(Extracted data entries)
——————————
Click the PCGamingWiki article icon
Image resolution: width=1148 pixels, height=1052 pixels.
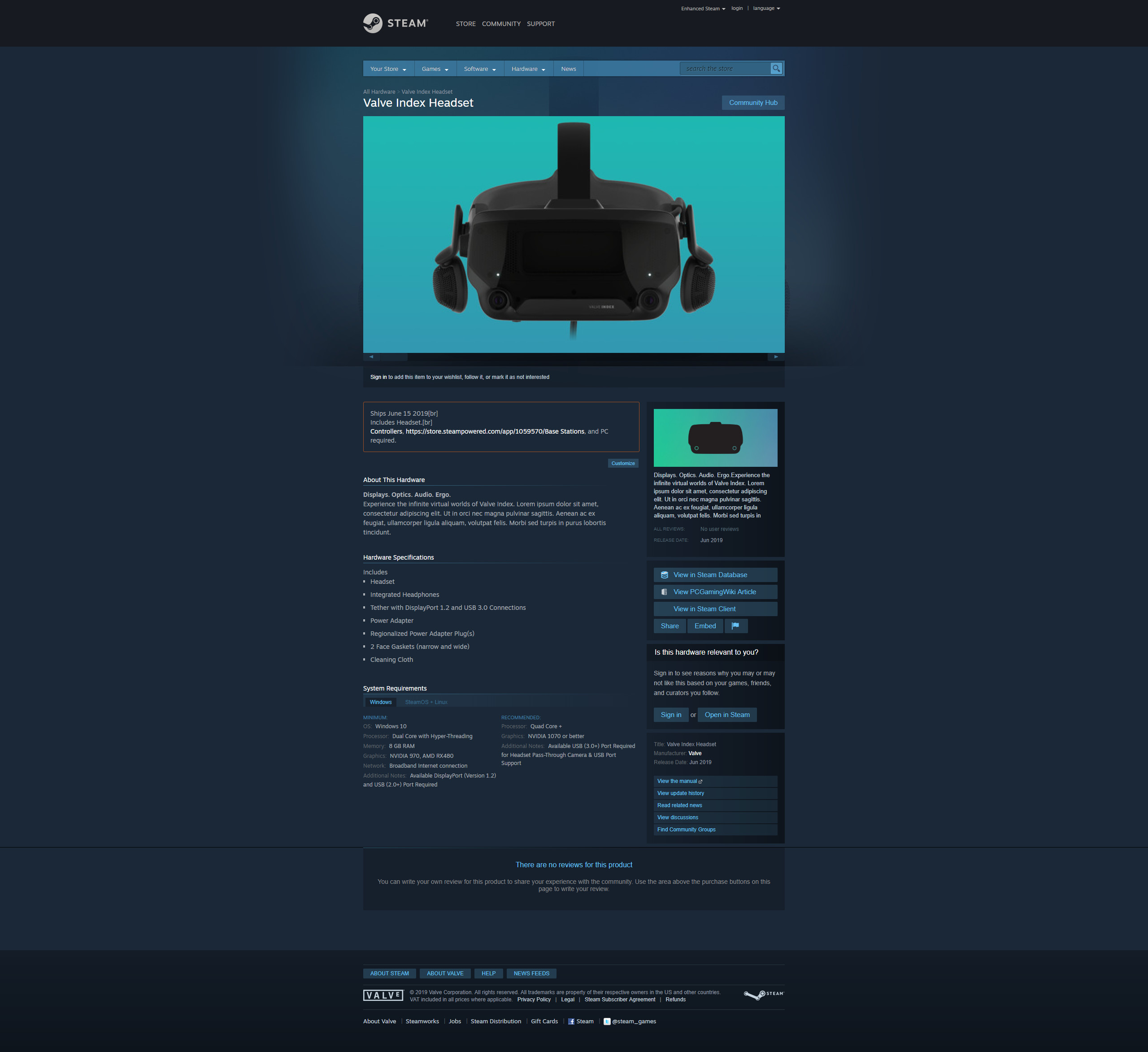(665, 592)
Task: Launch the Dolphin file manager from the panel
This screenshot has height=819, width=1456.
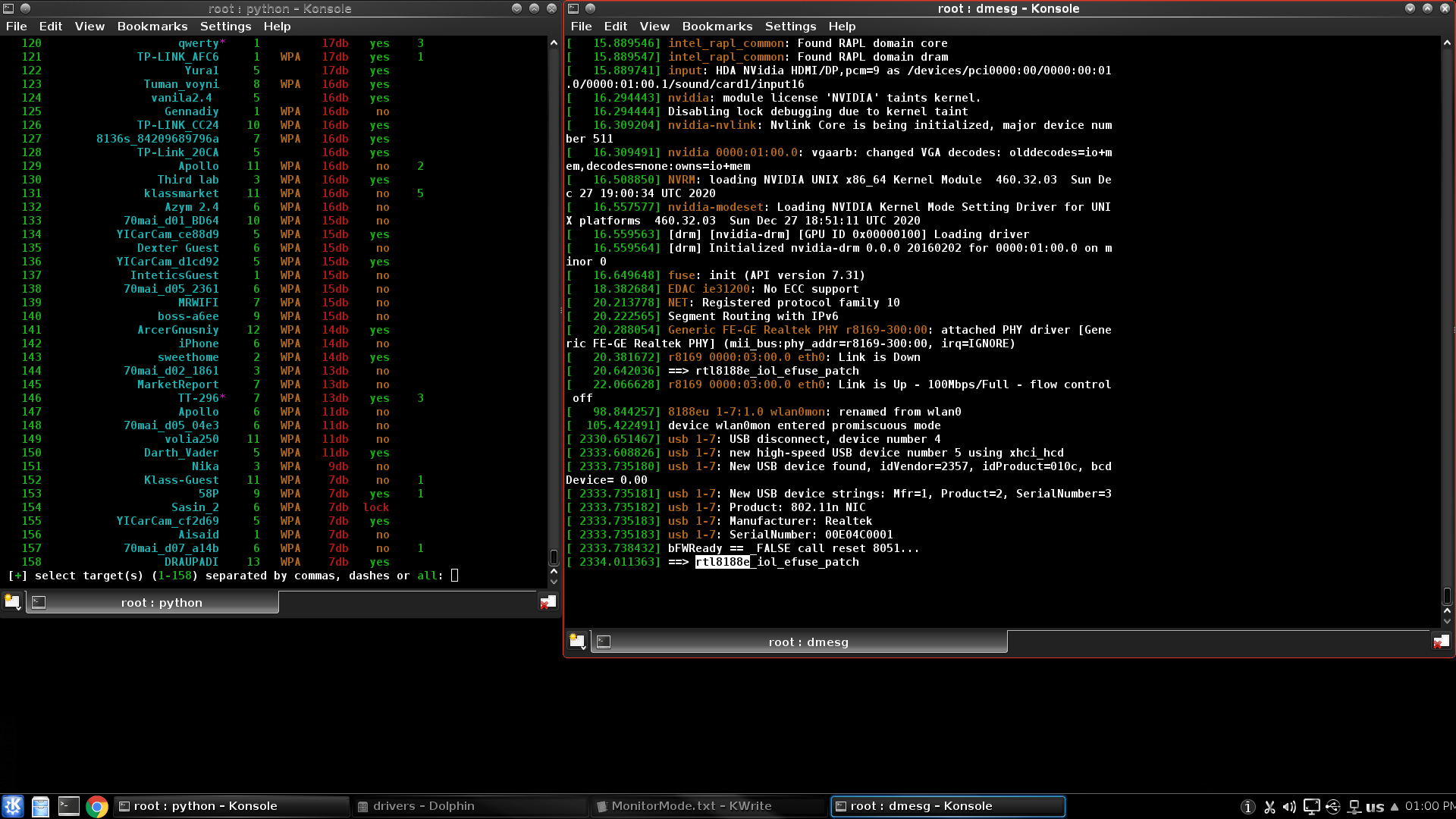Action: coord(41,806)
——————————
▶ Work item
Output the data exactly as it appears. The pictures do not belong in it.

▶ Finished task
Click the PCGamingWiki article icon
Image resolution: width=1148 pixels, height=1052 pixels.
(665, 592)
Task: Launch the Dolphin file manager from the panel
This screenshot has height=819, width=1456.
Action: coord(41,806)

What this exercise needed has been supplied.